--- PROVIDED RECORDS ---
►

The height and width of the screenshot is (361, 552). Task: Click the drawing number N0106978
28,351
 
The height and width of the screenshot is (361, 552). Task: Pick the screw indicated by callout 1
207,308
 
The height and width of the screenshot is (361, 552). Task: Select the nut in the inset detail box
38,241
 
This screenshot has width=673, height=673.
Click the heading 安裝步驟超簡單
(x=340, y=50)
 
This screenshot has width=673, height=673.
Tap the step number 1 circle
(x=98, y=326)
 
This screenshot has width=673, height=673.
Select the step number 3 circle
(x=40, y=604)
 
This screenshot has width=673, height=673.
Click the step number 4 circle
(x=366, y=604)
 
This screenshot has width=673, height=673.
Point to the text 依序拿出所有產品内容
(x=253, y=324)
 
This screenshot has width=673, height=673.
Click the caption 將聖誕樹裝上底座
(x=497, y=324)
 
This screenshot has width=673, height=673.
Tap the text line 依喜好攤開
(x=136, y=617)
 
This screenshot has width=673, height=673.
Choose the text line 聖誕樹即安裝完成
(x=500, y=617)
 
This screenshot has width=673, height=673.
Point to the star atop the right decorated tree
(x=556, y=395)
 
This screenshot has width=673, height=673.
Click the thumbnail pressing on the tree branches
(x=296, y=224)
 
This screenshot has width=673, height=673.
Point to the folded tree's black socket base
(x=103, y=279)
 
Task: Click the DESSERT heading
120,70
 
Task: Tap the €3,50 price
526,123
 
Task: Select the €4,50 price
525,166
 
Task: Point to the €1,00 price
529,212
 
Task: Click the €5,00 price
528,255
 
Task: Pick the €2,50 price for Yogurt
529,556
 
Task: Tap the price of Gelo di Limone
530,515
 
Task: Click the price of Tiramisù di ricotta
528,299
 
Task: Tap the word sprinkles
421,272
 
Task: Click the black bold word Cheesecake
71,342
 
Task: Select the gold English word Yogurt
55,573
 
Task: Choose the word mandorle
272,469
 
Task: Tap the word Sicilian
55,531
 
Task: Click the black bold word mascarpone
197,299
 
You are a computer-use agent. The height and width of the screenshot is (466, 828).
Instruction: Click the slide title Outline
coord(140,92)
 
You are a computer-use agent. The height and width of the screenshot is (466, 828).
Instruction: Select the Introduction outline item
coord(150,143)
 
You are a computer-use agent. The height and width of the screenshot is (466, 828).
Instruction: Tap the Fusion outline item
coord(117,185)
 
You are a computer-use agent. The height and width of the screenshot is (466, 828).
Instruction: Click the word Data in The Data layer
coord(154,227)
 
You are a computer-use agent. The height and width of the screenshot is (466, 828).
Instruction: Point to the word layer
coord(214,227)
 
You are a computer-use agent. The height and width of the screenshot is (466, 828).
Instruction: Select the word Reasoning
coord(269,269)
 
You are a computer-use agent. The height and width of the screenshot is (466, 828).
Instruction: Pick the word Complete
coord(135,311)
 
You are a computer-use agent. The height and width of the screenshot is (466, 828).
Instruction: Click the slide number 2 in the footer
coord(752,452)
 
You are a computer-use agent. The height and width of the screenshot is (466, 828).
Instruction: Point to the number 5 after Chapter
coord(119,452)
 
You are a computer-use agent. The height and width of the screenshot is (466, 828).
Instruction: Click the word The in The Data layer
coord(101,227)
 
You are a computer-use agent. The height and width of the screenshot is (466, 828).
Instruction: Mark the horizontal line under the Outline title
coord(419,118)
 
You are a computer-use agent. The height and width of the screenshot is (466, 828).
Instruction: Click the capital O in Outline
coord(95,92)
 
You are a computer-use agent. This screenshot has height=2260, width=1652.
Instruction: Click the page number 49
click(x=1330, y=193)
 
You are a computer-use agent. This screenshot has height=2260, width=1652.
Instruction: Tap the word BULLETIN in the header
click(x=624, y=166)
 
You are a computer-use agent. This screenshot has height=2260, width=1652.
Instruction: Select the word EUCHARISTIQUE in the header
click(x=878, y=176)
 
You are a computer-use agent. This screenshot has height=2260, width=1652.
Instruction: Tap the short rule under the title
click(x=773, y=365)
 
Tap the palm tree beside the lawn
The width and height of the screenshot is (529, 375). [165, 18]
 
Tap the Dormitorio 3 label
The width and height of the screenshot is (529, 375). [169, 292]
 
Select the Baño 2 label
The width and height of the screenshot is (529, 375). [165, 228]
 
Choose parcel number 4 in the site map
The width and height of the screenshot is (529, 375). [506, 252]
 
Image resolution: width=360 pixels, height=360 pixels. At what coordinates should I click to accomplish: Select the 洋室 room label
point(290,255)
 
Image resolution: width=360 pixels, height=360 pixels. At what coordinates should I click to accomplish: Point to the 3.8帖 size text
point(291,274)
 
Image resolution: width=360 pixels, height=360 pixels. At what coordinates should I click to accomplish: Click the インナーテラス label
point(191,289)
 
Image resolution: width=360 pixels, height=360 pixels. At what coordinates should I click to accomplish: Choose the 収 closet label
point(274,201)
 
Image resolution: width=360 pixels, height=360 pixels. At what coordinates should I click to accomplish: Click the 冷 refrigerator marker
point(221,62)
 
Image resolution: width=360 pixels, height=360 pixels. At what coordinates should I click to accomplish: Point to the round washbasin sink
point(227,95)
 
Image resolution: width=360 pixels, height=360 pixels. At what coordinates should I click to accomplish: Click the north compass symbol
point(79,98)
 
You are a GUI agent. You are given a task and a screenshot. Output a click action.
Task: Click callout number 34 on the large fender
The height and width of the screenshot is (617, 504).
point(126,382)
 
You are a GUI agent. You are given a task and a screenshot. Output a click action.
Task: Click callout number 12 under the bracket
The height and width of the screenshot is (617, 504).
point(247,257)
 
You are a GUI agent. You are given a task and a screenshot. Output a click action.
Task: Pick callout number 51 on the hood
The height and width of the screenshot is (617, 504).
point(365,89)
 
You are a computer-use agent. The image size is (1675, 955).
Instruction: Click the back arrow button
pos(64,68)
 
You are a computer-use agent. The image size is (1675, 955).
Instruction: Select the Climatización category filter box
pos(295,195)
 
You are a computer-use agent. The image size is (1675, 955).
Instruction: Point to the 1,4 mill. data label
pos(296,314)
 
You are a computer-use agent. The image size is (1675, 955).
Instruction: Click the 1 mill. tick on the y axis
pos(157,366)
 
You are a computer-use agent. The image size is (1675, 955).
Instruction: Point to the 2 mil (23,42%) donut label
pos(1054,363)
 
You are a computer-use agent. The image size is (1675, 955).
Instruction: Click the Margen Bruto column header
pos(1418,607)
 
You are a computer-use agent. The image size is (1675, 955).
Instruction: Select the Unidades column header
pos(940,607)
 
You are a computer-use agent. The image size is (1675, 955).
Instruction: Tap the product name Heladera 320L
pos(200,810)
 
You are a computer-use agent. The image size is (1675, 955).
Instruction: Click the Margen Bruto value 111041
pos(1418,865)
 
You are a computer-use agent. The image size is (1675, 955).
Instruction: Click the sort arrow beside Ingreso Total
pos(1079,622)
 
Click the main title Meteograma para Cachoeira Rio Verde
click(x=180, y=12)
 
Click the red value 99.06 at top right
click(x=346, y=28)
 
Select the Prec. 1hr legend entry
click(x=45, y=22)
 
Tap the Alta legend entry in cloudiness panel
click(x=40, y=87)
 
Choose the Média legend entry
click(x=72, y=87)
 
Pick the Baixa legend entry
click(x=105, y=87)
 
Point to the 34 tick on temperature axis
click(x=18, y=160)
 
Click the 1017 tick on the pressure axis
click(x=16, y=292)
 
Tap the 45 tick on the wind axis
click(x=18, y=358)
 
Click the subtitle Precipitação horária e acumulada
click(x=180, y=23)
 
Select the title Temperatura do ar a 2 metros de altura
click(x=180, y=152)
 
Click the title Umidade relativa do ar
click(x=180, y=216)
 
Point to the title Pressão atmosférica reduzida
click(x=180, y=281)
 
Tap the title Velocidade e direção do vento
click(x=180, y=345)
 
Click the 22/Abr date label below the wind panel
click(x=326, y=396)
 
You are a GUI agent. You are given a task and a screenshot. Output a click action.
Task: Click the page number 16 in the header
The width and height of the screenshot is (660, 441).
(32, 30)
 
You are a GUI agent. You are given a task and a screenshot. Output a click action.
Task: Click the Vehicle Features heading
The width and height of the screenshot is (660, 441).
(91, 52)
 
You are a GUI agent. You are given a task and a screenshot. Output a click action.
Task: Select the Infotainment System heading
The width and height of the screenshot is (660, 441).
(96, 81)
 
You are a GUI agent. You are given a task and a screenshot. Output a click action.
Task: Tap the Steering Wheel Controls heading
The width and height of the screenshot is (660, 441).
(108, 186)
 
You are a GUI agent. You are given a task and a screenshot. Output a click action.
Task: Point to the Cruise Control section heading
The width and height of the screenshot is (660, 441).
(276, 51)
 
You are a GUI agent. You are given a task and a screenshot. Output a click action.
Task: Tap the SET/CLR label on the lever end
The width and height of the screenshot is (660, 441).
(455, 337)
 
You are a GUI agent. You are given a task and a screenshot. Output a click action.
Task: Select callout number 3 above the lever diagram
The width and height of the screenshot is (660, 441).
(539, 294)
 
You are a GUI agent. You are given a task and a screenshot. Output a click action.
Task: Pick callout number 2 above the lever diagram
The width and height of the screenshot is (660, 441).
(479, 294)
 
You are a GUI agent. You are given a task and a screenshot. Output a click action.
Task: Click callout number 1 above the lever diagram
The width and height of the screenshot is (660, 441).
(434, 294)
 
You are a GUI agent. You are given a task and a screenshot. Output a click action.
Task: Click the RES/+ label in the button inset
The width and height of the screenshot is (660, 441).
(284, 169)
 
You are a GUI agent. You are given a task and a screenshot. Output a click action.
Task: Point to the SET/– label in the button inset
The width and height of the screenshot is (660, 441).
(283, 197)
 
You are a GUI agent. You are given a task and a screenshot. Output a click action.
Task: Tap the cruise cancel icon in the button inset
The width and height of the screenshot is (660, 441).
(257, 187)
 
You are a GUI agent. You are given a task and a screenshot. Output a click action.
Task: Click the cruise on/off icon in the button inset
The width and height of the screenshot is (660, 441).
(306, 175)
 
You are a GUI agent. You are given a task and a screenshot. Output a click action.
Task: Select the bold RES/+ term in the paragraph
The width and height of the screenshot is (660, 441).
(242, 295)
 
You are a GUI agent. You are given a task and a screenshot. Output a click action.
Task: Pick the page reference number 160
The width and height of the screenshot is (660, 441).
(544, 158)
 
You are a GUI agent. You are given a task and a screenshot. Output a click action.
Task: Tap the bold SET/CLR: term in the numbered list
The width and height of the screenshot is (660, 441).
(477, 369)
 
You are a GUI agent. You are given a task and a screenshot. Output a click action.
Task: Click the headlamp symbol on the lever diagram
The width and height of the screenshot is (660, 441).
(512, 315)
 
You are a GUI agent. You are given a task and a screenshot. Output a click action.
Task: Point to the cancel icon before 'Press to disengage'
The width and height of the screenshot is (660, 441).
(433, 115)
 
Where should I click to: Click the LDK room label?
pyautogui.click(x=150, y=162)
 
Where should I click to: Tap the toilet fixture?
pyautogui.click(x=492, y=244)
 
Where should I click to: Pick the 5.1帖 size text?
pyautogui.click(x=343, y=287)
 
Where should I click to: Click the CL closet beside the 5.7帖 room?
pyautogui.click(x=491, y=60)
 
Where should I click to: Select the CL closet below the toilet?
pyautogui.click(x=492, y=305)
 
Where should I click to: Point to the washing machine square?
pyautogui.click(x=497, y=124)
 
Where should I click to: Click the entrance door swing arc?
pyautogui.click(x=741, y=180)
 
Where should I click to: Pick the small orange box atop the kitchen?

◄

--- OBJECTIVE ---
Output the part of the listing above that opens with the line containing "Task: Tap the word sprinkles" and closes with the line containing "coord(269,269)" as a JSON list of strings, one string per line, with blank lines left out.

--- ANSWER ---
[
  "Task: Tap the word sprinkles",
  "421,272",
  "Task: Click the black bold word Cheesecake",
  "71,342",
  "Task: Select the gold English word Yogurt",
  "55,573",
  "Task: Choose the word mandorle",
  "272,469",
  "Task: Tap the word Sicilian",
  "55,531",
  "Task: Click the black bold word mascarpone",
  "197,299",
  "You are a computer-use agent. The height and width of the screenshot is (466, 828).",
  "Instruction: Click the slide title Outline",
  "coord(140,92)",
  "You are a computer-use agent. The height and width of the screenshot is (466, 828).",
  "Instruction: Select the Introduction outline item",
  "coord(150,143)",
  "You are a computer-use agent. The height and width of the screenshot is (466, 828).",
  "Instruction: Tap the Fusion outline item",
  "coord(117,185)",
  "You are a computer-use agent. The height and width of the screenshot is (466, 828).",
  "Instruction: Click the word Data in The Data layer",
  "coord(154,227)",
  "You are a computer-use agent. The height and width of the screenshot is (466, 828).",
  "Instruction: Point to the word layer",
  "coord(214,227)",
  "You are a computer-use agent. The height and width of the screenshot is (466, 828).",
  "Instruction: Select the word Reasoning",
  "coord(269,269)"
]